Lucero verde
Yo era un alma libre de madrugada en madrugada. De anochecer
en atardecer. Vivía para no dormir, y dormía para no desfallecer, de vez en
cuando. Seguía los caminos que creía conocer, donde la máxima prioridad era
perderse y no encontrarse. Emborracharse de amores de una noche, de cuerpos
desnudos. Sólo trataba de beberme hasta el agua de los floreros y no morir en
el intento.
Y entonces aparecieron dos luceros verdes que me devolvieron
la vida que había perdido durante cada luna llena. Me cogió la cara entre las
manos y posó por primera vez sus labios sobre los míos con la suavidad más
pasmosa de la historia. Y creo que fue ahí donde aprendí lo que era de verdad
rozarse la piel, buscar el miedo de perder esas caricias en cada vuelta de
hoja, porque aquello era más que una aventura. Era una sucesión de historias
que sólo buscaban un futuro bien lejano, en el que el pelo cano poblara
nuestras cabezas y el fuego crepitara bajo nuestras arrugas. Pero entonces
comprendí lo fácil que se resquebraja un corazón, y lo rápido que se hace
añicos cuando se aleja la única luz que te llevaba por el camino correcto. Y se
fue con otro lucero, otra vida salvada en un intento desesperado de salir de sí
misma, pero sin saber que no era más que una habitación sin salida. Porque el
gran error de su vida era querer demasiado. A todo el mundo.
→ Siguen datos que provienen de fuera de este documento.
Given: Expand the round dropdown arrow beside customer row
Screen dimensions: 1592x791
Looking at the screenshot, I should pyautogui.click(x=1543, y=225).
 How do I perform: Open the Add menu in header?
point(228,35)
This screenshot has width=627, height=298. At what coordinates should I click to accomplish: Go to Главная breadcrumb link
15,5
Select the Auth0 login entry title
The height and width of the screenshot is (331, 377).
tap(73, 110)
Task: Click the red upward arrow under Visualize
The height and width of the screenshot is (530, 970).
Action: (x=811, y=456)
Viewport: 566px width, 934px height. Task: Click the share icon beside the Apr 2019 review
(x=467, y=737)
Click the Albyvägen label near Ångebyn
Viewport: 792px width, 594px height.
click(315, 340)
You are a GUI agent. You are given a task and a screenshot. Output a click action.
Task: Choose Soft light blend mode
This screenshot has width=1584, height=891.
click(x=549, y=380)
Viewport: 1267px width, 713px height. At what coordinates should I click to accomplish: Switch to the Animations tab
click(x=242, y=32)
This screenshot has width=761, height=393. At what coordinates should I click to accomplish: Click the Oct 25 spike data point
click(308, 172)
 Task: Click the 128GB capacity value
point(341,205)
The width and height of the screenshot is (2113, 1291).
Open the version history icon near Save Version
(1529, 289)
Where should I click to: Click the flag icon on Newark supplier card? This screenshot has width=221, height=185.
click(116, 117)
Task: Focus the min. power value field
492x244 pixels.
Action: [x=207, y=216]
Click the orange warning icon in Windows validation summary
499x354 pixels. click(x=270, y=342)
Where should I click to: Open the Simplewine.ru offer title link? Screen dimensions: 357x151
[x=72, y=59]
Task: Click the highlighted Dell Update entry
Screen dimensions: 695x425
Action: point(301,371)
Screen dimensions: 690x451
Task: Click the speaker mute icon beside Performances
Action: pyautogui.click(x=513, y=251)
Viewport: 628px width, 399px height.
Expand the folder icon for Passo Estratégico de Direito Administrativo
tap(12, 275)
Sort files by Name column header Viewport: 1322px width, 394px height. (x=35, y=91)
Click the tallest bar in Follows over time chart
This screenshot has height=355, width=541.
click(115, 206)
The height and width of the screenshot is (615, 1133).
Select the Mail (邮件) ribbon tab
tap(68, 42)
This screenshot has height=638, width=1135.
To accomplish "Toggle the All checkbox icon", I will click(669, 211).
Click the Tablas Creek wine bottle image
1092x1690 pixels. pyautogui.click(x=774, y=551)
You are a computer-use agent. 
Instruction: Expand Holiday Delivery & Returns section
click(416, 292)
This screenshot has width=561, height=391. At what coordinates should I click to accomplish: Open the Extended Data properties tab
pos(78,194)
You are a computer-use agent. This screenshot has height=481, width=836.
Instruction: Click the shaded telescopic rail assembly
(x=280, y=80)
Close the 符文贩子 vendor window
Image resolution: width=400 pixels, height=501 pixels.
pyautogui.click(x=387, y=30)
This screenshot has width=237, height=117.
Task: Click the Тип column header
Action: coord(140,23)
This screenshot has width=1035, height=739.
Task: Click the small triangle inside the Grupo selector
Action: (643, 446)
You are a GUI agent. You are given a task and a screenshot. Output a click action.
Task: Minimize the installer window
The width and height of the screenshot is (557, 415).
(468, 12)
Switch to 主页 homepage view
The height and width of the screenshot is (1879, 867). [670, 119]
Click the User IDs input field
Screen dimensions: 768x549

Y él se la llevó. Pero se la llevó aún más lejos. Se fue a
medio camino entre el “te quiero” y el “te hiero”. Porque había encontrado lo
único que no le haría feliz, había encontrado su perdición cuando sólo quería
reencontrarse. Y no me cansaré de decirlo. Él se la llevo a las nubes, un
poquito más arriba. Sólo que en vez de azul y blanco, su mundo se había tornado
de color rojo escarlata, aquel color que bombeaba su corazón a cada segundo por
su delicado cuerpo. Y se rompió en pedazos. Como una muñeca de porcelana.
Se la llevó el viento de una caja de cristal, donde yo guardé
mis lágrimas para que nunca olvidara quién habría querido morir con ella, e
incluso por ella.
Y desde aquel dieciocho de febrero la vida se volvió una
tormenta constante. Y yo iba en un barco sin vela hacia un horizonte
desconocido. Sin mi lucero verde.
Y así fue como perdí el norte, la cabeza y tierra firme.